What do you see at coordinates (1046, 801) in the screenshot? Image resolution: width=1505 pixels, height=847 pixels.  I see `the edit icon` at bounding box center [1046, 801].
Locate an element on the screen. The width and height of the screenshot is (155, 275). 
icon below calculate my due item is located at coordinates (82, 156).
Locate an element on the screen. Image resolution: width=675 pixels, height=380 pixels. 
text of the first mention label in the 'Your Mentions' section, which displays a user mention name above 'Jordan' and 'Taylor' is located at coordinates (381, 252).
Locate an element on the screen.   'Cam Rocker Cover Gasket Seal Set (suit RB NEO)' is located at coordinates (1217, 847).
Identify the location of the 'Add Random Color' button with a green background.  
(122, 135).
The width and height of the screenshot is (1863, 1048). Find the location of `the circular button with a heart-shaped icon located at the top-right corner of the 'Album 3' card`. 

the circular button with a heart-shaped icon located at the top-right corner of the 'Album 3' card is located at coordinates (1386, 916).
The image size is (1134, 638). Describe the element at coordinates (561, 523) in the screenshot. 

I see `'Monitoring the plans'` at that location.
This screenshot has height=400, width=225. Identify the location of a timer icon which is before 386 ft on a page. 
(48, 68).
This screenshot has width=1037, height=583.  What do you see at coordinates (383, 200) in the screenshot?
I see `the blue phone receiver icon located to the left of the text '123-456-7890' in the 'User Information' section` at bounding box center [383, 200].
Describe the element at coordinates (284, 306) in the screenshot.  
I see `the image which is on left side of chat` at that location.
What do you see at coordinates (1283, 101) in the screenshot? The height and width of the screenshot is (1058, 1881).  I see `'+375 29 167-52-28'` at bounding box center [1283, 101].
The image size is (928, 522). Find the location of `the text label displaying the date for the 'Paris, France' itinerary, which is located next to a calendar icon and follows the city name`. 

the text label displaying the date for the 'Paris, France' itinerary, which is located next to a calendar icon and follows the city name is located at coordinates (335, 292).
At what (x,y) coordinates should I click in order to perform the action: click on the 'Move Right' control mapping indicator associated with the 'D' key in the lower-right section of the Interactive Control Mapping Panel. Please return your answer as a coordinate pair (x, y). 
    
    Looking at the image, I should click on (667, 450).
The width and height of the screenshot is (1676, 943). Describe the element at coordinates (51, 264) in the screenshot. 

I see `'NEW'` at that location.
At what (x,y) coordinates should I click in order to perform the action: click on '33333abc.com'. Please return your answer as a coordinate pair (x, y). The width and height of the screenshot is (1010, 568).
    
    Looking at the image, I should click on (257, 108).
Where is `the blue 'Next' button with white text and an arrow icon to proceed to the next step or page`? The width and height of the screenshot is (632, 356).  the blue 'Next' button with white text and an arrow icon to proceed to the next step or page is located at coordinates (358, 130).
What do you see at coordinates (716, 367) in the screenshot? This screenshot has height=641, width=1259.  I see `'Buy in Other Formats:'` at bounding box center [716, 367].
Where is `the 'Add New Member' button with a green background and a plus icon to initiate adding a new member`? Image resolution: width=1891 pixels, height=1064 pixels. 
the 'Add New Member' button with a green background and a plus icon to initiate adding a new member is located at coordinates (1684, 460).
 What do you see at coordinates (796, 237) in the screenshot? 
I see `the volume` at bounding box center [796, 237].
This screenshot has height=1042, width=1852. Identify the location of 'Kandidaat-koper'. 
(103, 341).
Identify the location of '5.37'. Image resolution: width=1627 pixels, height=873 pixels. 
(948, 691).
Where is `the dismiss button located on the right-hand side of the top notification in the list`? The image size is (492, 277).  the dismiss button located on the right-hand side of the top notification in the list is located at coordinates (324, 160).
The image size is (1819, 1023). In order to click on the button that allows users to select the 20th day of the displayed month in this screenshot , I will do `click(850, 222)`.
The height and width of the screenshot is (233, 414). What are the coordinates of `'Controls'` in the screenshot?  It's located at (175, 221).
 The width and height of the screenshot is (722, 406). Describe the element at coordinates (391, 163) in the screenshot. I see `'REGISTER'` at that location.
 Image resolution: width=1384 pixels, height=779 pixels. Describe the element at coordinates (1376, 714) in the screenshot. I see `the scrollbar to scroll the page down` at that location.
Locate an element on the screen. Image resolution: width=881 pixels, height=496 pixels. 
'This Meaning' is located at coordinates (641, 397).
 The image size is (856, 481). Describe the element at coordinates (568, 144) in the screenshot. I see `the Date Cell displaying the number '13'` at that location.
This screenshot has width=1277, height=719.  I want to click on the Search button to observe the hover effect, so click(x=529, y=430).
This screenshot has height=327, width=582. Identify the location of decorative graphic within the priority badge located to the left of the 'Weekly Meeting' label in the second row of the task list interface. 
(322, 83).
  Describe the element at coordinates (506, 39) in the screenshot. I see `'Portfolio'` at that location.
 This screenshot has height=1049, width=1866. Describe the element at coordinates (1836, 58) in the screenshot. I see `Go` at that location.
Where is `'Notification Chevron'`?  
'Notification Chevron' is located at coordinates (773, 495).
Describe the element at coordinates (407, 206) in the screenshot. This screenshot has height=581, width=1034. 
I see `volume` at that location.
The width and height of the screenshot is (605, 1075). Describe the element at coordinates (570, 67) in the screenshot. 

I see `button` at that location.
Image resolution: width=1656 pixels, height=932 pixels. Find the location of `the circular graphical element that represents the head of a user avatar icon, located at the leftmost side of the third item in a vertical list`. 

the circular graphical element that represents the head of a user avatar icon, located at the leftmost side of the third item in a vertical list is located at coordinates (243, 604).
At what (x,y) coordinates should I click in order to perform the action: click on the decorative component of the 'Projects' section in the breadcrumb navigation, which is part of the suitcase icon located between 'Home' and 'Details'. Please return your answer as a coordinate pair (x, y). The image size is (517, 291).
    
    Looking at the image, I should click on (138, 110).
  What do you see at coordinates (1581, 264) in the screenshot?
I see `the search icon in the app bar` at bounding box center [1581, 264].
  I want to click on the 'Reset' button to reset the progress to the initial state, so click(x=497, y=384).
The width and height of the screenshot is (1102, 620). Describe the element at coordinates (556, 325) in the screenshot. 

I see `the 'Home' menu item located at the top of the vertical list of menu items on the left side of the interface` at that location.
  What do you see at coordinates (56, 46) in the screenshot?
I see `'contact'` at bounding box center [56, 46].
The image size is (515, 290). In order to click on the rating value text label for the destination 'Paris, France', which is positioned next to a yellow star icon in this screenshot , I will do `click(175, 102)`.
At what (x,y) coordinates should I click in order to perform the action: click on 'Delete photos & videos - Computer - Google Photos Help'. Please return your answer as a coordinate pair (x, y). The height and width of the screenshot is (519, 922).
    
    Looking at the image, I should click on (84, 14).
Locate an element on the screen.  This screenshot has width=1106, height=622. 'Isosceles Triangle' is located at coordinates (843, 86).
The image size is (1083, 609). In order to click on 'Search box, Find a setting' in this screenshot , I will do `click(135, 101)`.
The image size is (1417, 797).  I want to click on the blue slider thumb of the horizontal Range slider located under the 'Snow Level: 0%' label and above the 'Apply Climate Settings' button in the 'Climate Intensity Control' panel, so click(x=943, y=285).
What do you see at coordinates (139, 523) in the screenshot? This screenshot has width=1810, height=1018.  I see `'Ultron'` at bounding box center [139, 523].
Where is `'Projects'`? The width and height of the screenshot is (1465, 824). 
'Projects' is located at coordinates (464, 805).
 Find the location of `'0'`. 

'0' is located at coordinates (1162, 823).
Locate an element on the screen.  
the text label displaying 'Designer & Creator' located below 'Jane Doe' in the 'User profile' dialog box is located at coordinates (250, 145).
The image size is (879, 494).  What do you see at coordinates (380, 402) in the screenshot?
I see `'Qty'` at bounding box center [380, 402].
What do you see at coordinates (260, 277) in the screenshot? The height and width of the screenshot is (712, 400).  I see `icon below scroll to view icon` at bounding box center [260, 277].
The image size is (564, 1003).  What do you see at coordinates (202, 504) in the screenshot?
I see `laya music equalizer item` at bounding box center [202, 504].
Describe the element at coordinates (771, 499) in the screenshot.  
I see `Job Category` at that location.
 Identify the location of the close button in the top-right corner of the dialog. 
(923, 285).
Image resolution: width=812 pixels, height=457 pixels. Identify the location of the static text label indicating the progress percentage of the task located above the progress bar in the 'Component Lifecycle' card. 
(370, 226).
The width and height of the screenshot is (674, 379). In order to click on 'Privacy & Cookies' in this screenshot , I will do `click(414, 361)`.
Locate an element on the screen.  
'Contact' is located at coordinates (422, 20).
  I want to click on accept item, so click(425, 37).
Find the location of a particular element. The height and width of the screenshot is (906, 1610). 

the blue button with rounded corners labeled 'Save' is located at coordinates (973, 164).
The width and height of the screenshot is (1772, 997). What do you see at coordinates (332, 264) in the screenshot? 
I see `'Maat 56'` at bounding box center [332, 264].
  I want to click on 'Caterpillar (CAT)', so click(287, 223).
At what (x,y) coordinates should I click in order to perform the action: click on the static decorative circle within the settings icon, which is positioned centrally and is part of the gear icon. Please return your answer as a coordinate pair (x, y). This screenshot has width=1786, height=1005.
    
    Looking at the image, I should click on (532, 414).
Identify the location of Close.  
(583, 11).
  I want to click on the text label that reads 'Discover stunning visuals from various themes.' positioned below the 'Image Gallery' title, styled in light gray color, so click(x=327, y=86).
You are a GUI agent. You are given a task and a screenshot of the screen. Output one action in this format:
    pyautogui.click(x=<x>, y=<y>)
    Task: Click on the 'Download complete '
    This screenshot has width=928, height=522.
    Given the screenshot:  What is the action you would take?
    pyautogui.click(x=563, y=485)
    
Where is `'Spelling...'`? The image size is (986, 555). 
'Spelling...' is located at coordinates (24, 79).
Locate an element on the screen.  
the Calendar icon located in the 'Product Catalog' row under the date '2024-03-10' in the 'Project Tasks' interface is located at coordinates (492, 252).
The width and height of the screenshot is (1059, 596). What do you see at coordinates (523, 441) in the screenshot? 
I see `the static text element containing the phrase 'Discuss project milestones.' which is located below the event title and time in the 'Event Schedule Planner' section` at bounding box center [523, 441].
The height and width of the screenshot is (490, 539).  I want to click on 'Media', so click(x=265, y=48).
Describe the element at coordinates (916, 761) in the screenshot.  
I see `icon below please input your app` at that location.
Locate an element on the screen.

» WORK TO DO
Reproduce the data verbatim. Begin at the line that contains "The width and height of the screenshot is (1676, 943)." and stop after the line that contains "What do you see at coordinates (716, 367)".

» ANSWER
The width and height of the screenshot is (1676, 943). Describe the element at coordinates (51, 264) in the screenshot. 

I see `'NEW'` at that location.
At what (x,y) coordinates should I click in order to perform the action: click on '33333abc.com'. Please return your answer as a coordinate pair (x, y). The width and height of the screenshot is (1010, 568).
    
    Looking at the image, I should click on (257, 108).
Where is `the blue 'Next' button with white text and an arrow icon to proceed to the next step or page`? The width and height of the screenshot is (632, 356).  the blue 'Next' button with white text and an arrow icon to proceed to the next step or page is located at coordinates (358, 130).
What do you see at coordinates (716, 367) in the screenshot? This screenshot has height=641, width=1259.  I see `'Buy in Other Formats:'` at bounding box center [716, 367].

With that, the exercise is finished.